Ora aqui a vossa miúda (que como miúda que se preze, entrou em absoluta silly season) tirou-se dos seus cuidados e foi ver o tal do clube da moda que toda a gente quer ir, toda a gente fala e toda a gente acha um must.
Porque toda a gente sabe que só falo mal depois de ver, mexer e experimentar.
O parque de estacionamento estava atafulhado de carros espanhóis com as bagageiras abertas de onde saia música e bebidas várias. E o que eu pensei quando passei à ida, foi o que pensei quando passei à volta: A festa rija afinal é aqui…
Entrei. Caras conhecidas à entrada. Caipirinha da boa.
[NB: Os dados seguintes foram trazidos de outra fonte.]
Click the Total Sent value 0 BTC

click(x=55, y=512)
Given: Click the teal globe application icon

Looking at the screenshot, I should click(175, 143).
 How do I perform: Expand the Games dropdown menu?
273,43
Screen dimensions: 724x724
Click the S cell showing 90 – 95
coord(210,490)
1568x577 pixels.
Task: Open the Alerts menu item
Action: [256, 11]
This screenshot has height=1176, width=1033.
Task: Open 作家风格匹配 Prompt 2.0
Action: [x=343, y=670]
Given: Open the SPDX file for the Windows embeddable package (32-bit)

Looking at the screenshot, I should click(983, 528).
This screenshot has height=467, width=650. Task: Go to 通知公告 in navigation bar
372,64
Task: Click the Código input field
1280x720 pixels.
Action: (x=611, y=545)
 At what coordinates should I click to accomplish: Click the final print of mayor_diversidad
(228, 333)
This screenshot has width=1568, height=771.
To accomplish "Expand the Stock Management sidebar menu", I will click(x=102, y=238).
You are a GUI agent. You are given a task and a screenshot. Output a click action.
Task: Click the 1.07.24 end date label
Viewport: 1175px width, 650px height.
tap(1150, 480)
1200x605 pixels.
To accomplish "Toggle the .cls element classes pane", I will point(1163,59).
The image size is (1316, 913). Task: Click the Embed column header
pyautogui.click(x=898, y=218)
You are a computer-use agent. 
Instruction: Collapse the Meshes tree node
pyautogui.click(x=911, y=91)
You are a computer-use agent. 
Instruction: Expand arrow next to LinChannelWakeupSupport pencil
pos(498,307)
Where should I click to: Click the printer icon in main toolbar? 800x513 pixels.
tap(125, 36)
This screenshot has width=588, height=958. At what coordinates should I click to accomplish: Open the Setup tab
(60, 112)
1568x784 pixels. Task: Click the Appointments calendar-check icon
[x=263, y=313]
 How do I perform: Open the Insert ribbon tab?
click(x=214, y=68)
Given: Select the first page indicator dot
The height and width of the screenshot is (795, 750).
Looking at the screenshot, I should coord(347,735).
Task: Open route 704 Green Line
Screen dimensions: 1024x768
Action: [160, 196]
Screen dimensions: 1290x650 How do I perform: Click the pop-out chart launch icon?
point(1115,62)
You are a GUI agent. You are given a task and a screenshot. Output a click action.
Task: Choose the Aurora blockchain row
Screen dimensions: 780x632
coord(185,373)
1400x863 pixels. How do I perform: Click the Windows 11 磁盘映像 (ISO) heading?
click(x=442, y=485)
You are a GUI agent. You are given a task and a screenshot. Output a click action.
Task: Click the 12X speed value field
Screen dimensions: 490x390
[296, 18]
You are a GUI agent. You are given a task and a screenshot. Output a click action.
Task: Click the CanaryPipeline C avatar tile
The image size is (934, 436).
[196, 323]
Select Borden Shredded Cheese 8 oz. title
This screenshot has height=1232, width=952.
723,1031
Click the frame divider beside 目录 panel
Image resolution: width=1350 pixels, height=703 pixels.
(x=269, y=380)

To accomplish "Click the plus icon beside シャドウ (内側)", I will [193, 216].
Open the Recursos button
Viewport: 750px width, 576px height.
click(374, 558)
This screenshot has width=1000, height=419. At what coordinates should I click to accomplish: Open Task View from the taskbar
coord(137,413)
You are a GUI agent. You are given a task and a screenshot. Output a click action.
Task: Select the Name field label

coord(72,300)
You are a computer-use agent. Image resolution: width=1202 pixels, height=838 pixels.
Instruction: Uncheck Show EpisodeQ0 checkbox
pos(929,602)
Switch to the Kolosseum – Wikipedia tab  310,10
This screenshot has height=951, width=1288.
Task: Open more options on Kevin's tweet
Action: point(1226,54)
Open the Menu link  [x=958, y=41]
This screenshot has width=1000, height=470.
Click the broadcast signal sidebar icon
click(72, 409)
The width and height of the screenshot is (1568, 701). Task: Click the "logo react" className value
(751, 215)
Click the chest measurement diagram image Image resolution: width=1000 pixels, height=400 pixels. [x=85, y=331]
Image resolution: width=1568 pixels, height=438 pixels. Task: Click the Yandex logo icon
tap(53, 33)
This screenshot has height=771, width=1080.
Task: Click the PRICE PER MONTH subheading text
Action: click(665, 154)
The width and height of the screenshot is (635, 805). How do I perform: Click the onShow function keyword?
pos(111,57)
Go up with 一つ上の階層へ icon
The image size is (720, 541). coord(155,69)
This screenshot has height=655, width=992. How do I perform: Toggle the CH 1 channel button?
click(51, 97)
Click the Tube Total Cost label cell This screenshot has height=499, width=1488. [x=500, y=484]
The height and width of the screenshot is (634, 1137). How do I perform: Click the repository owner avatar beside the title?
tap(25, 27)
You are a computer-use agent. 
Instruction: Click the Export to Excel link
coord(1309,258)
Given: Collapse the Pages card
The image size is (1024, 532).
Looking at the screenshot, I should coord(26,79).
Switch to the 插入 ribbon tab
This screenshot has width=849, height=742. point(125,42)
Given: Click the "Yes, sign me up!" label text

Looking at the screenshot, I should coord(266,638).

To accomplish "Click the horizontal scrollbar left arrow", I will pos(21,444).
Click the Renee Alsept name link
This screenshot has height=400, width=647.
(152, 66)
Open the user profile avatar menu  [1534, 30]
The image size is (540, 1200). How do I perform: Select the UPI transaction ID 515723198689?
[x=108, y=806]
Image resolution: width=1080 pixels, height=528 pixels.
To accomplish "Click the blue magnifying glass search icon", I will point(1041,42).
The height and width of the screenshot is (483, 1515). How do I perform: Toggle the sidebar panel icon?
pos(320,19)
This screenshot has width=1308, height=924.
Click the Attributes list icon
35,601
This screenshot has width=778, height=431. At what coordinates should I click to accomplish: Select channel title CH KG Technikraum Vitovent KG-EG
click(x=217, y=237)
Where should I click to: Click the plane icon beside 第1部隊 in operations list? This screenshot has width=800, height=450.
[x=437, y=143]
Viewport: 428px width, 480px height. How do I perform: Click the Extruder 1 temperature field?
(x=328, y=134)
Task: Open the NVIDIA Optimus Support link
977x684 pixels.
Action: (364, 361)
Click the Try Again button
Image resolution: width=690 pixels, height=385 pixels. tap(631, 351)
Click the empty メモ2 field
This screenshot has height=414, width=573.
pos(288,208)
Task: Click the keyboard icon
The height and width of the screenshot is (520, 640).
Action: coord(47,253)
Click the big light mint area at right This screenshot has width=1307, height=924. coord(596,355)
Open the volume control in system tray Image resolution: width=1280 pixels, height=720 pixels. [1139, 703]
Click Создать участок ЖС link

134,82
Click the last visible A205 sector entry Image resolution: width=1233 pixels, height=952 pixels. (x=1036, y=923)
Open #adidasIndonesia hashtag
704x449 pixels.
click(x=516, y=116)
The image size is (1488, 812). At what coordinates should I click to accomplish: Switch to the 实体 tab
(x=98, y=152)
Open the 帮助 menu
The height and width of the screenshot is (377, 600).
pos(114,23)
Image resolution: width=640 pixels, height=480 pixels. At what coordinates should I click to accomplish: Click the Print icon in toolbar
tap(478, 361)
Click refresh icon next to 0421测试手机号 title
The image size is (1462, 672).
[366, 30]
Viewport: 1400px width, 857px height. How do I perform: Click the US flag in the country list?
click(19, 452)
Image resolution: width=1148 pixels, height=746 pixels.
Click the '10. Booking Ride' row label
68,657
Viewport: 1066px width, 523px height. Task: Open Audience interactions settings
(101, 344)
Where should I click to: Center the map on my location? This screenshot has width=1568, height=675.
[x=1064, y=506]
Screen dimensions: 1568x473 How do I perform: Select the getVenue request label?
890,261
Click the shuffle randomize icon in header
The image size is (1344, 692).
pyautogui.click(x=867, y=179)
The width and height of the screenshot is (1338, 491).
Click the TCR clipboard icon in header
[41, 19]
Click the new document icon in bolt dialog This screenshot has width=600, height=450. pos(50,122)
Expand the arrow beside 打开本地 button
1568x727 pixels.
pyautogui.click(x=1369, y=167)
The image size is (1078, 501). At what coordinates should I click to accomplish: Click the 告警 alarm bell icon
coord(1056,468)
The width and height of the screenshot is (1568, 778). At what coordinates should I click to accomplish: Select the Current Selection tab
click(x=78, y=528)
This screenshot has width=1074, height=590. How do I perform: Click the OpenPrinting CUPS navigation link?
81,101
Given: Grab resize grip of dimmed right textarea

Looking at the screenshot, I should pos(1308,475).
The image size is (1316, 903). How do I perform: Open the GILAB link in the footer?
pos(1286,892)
A tal da badaladissima zona VIP morta. Sem qualquer animação. Zona geral…
Bem, where do I begin? Digamos que a media de idades das festas do colégio do meu filho é, decerto, mais elevada do que a média de idades da pista de dança. Senti-me de regresso às festas da sala de convívio da secundária e juro que, por momentos, fiquei sossegadinha e de respiração suspensa à espera que o mocinho do grupo ao lado, que claramente devia gostar de mulheres mais velhas, me fizesse a pergunta fatal: “Desculpa, posso-te conhecer?”
O que vos posso aconselhar? A música não é má. As bebidas são jeitosas. Mas ou vão com um grupo bem porreiro ou se é para irem sozinhos, poupem-se e fiquem mesmo no parque de estacionamento com os nuestros hermanos que esses é que a sabem toda.